Livestock and dairy producers would also have to prepare for higher prices for soy feed, after 15 per cent of Brazilian production was lost, due to dry conditions.
Soy production volumes in neighbouring South American countries had also been affected.
"Our farmers might be benefitting on the output side, with high milk prices, high beef and grain prices, but they also need to watch their costs.
"The common theme is costs are rising, but there is some good news in that milk and beef have been in high demand, so the prices in these sectors cover those costs."
Rabobank analysts said keeping track of margins and controlling input costs would be vital for farmers preparing for winter crop plantings.
In a podcast, Urea Price Halfpipe, senior commodity analyst Cheryl Kalisch Gordon and senior agriculture analyst Wes Lefroy, said while higher commodity prices were a boon for Australian farmers, record input prices meant grain growers would need to have a strong focus on margin controL for the upcoming season.
"Our analysis shows that the 'returns to key production inputs' (ratios) remain positive but have fallen, even though output prices have also increased.
"Returns to urea application in wheat production for example have fallen from nearly 10:1 in 2019 to 2.5:1 at current prices."
Greater per hectare costs of production also increased business risk for the season ahead, Dr Kalisch Gordon said.
Dr Kalisch Gordon said growers, "first and foremost", were thinking about efficiencies within their cropping businesses and how they use their nitrogen fertiliser to ensure they receive "the best bang for the buck".
"Farmers are also considering their crop choices and about planting less fertiliser-'hungry' crops and are also thinking about which nutrients they can stand to reduce in their program," she said.
Mr Lefroy said it was "really remarkable' how resilient Australian fertiliser suppliers had been over the last 12 months.
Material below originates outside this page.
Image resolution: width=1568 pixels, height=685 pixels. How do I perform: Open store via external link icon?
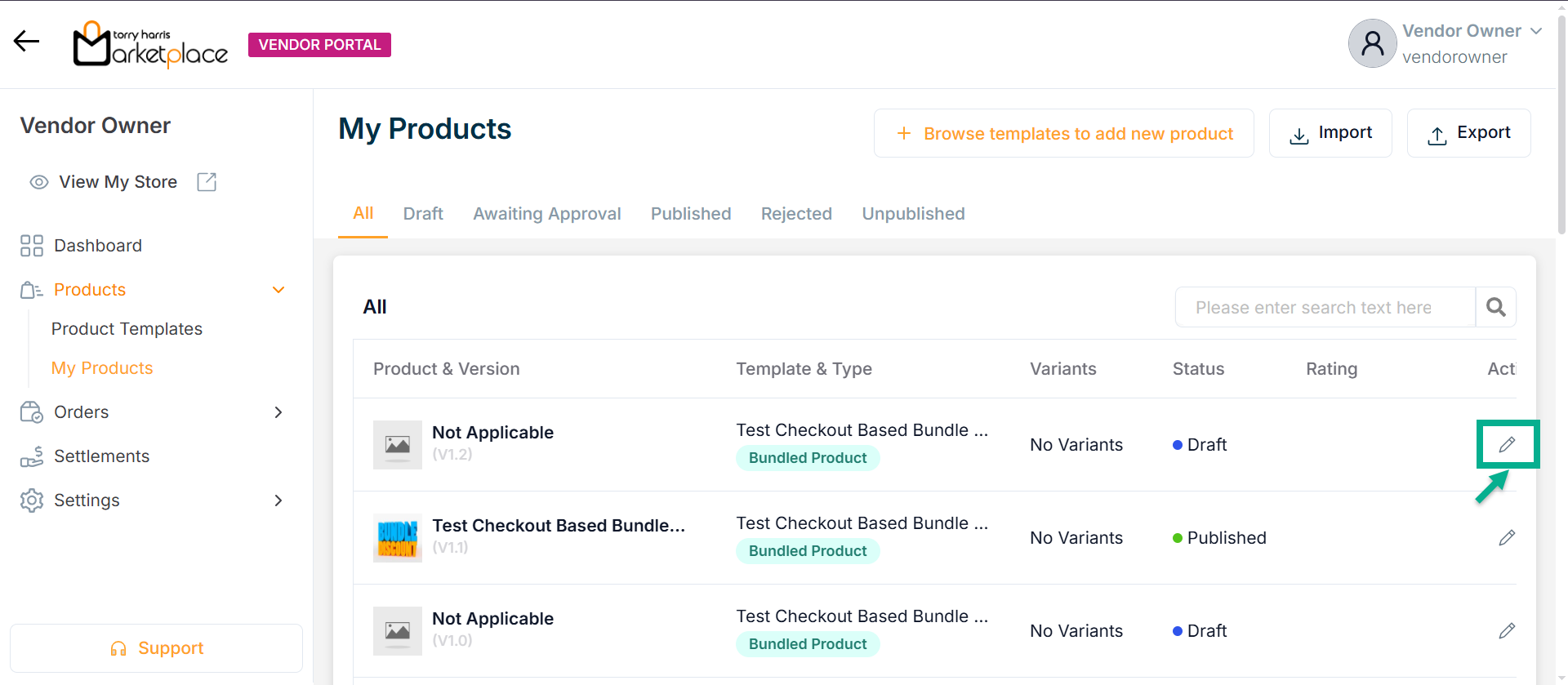click(207, 182)
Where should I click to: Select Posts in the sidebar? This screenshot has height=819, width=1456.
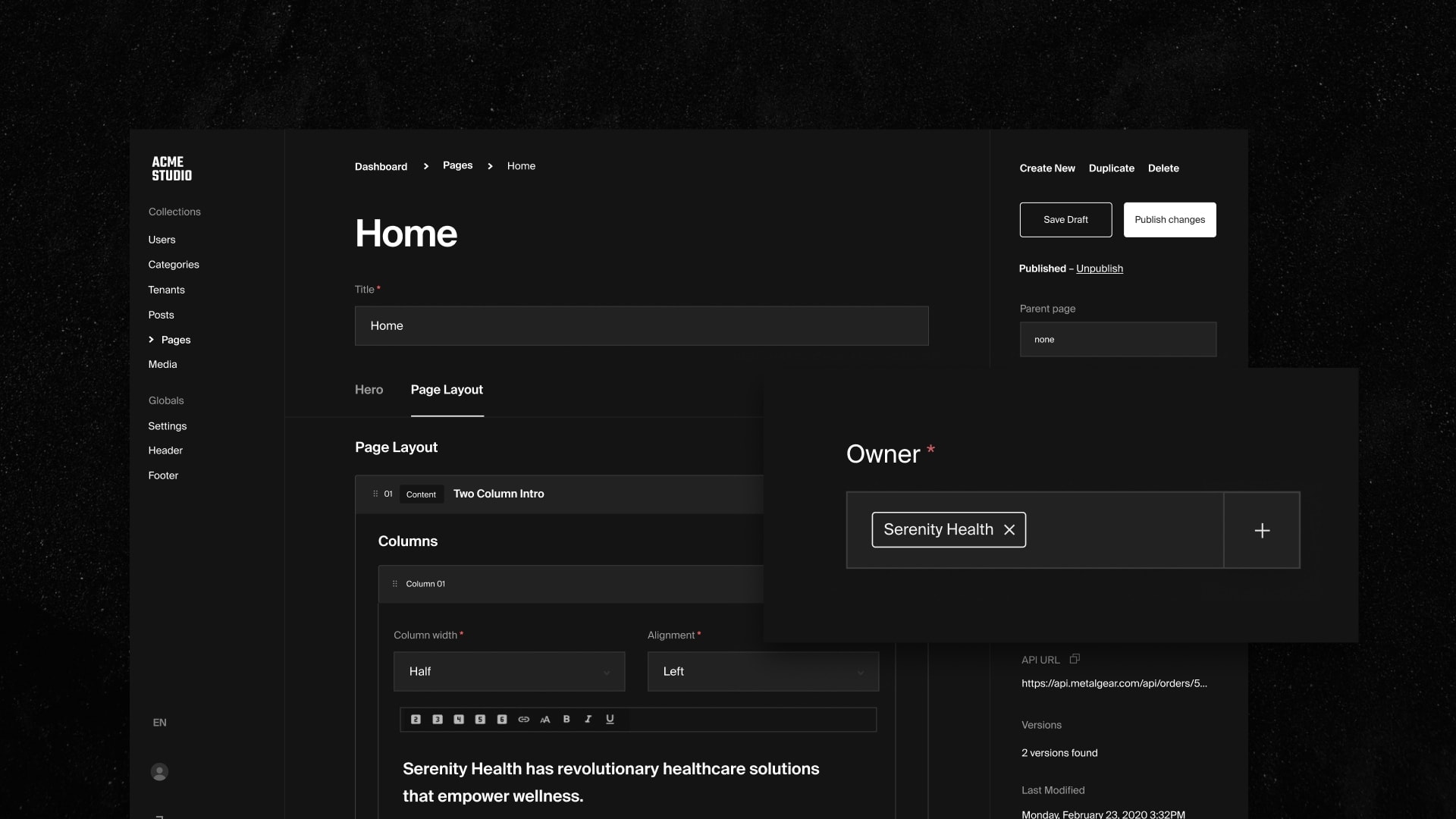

"Despite the challenges last year with COVID, port shut-downs, Chinese restrictions on exports, supply chain issues and the high cost of freight, Australia actually imported a record amount of Mono-Ammonium Phosphate (MAP) and urea.
This resilience will give growers some comfort in a difficult global situation," he said.
"These high urea prices and elevated supply risks may impact farmers' plans for the initial application for the winter crop and possibly even make top-up applications challenging in this pricing environment.
"It's important to note that procurement times are still long, so it may take up to three months for prices to actually flow through.
"It is a fast-evolving situation and there is no better time for growers to be in contact with their local fertiliser suppliers and consultants to gain an understanding of how local suppliers view the situation."